In another university, a female senior lecturer stated that her university punishes academics who do not meet their research targets by not allowing them to earn extra income. She said: Part of our job role is if we are up to our workload then we choose to do additional teaching . . . then we get paid for that teaching on top of our salary. If we choose to, we don’t have to but we can choose to but one of the things they’ve done recently is that they’ve determined that if you don’t perform to an adequate standard in the research exercise, they’re not going to allow you to do any additional teaching so there’s this kind of almost a punishment really for not publishing quickly.
Academics were therefore aware of the implications of not performing well in PM systems. While they did not view academic gaming as appropriate, they still devised a range of gaming responses. The existing PM model was strongly criticised by academics because they viewed PM practices as blunt instruments that were insensitive to the nature of academic work and that also motivated academic gaming. While this approach to rewarding or punishing performance does not excuse gaming, it provides a logical explanation as to why some academics may engage in gaming. Graf et al. (2019) argued that gaming occurs because PM systems reward academics for meeting performance targets but do not reward them for engaging in ethical conduct.
Differences in gaming between universities
While there were many similarities in the way the sampled universities assessed academics’ performance, there were some differences in their overall strategies. As our aim was to examine how academics on the receiving end handled PM systems, we cannot determine whether there were major differences in the way university executives wished to implement the systems or comment on the way they wanted academics to understand them. However, we can report on how academics perceived the PM systems used by their institution.
All the universities had PM systems in place but the extent to which the systems were aggressively enforced varied across universities and this, in turn, influenced gaming. For example, universities differed in the extent to which they tolerated academics missing performance targets and gave them other opportunities to address the perceived performance deficiencies. Interestingly, we did not find major differences in the way academics responded to PM systems in these various institutions because academics in all the selected universities aspired to meet their PM goals to provide highly rated papers for the REF. Even in places where academics felt that their institution might offer them the opportunity to address underperformance (for instance, by extending their probation period if their position was yet to be confirmed), the uncertainty of what could happen to their position strongly motivated them to meet their targets. As a result, we found that academics in all the sampled institutions reported engaging in and/or witnessing gaming in their institutions. However, overall, gaming was more pronounced in universities that were heavily metrics driven and aggressively enforced their PM systems relative to those that did so less. Specifically, the extent to which universities implemented the PM practices of goals, measurements and rewards influenced academics’ propensity to engage in gaming. This is because it was made clear by these institutions that meeting performance targets was expected and academics had very little doubt regarding the undesirable implications if their performance targets were not achieved.

=== GIVEN EXERCISE ===
According to the passage on academic gaming, implementing which PM practices influenced academics' propensity to engage in gaming? List them.

=== INFORMATION PROVIDED ===
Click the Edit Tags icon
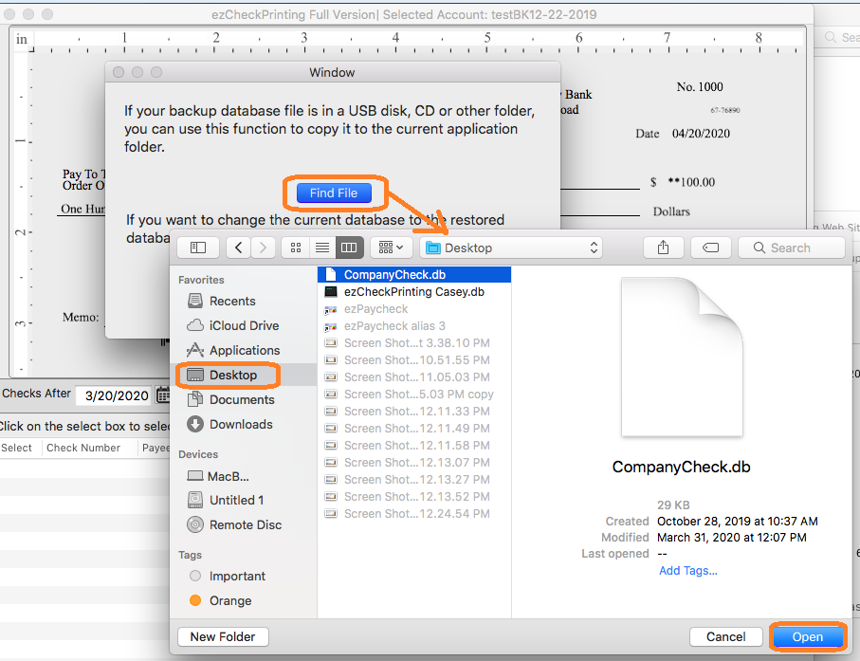The image size is (860, 661). click(710, 248)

=== ANSWER BELOW ===
Goals, measurements and rewards.